**Exercise objective**
Word for word, reproduce every record in the listing below.

• • • • • • •

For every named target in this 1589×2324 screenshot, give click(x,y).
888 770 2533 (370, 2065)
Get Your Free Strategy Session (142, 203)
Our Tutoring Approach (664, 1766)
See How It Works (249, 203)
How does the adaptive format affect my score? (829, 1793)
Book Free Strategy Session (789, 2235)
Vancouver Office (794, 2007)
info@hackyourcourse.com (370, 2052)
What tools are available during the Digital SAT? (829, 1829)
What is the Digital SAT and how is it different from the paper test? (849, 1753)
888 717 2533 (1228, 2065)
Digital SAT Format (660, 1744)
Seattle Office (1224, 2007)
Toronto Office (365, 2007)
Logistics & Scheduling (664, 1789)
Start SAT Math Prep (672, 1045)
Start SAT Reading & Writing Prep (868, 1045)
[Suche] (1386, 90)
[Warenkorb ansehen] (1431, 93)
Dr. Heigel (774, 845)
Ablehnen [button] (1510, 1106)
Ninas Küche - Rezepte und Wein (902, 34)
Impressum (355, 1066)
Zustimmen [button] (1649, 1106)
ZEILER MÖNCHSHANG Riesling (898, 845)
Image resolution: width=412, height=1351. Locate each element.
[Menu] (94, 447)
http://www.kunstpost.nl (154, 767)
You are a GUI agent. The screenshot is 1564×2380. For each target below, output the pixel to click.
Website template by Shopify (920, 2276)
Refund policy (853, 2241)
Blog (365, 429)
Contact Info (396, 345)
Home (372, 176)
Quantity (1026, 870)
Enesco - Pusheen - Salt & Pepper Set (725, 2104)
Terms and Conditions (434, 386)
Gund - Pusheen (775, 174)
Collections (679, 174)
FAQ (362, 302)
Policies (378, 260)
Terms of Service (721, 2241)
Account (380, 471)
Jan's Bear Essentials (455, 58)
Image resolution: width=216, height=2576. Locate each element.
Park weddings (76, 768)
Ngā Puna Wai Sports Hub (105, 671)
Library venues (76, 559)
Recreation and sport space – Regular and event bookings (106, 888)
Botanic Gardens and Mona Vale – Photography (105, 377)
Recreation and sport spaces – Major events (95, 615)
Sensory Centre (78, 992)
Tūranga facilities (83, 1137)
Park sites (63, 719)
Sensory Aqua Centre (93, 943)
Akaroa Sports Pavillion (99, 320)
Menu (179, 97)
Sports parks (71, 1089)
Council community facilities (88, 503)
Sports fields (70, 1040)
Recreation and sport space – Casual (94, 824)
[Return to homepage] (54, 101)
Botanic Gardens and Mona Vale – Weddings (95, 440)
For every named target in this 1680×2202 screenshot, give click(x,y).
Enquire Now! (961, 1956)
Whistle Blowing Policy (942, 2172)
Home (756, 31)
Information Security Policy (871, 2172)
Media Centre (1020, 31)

• • • • • • •

**Your solution**
For every named target in this 1589×2324 screenshot, give click(x,y).
888 770 2533 (370, 2065)
Get Your Free Strategy Session (142, 203)
Our Tutoring Approach (664, 1766)
See How It Works (249, 203)
How does the adaptive format affect my score? (829, 1793)
Book Free Strategy Session (789, 2235)
Vancouver Office (794, 2007)
info@hackyourcourse.com (370, 2052)
What tools are available during the Digital SAT? (829, 1829)
What is the Digital SAT and how is it different from the paper test? (849, 1753)
888 717 2533 (1228, 2065)
Digital SAT Format (660, 1744)
Seattle Office (1224, 2007)
Toronto Office (365, 2007)
Logistics & Scheduling (664, 1789)
Start SAT Math Prep (672, 1045)
Start SAT Reading & Writing Prep (868, 1045)
[Suche] (1386, 90)
[Warenkorb ansehen] (1431, 93)
Dr. Heigel (774, 845)
Ablehnen [button] (1510, 1106)
Ninas Küche - Rezepte und Wein (902, 34)
Impressum (355, 1066)
Zustimmen [button] (1649, 1106)
ZEILER MÖNCHSHANG Riesling (898, 845)
Image resolution: width=412, height=1351. Locate each element.
[Menu] (94, 447)
http://www.kunstpost.nl (154, 767)
You are a GUI agent. The screenshot is 1564×2380. For each target below, output the pixel to click.
Website template by Shopify (920, 2276)
Refund policy (853, 2241)
Blog (365, 429)
Contact Info (396, 345)
Home (372, 176)
Quantity (1026, 870)
Enesco - Pusheen - Salt & Pepper Set (725, 2104)
Terms and Conditions (434, 386)
Gund - Pusheen (775, 174)
Collections (679, 174)
FAQ (362, 302)
Policies (378, 260)
Terms of Service (721, 2241)
Account (380, 471)
Jan's Bear Essentials (455, 58)
Image resolution: width=216, height=2576. Locate each element.
Park weddings (76, 768)
Ngā Puna Wai Sports Hub (105, 671)
Library venues (76, 559)
Recreation and sport space – Regular and event bookings (106, 888)
Botanic Gardens and Mona Vale – Photography (105, 377)
Recreation and sport spaces – Major events (95, 615)
Sensory Centre (78, 992)
Tūranga facilities (83, 1137)
Park sites (63, 719)
Sensory Aqua Centre (93, 943)
Akaroa Sports Pavillion (99, 320)
Menu (179, 97)
Sports parks (71, 1089)
Council community facilities (88, 503)
Sports fields (70, 1040)
Recreation and sport space – Casual (94, 824)
[Return to homepage] (54, 101)
Botanic Gardens and Mona Vale – Weddings (95, 440)
For every named target in this 1680×2202 screenshot, give click(x,y).
Enquire Now! (961, 1956)
Whistle Blowing Policy (942, 2172)
Home (756, 31)
Information Security Policy (871, 2172)
Media Centre (1020, 31)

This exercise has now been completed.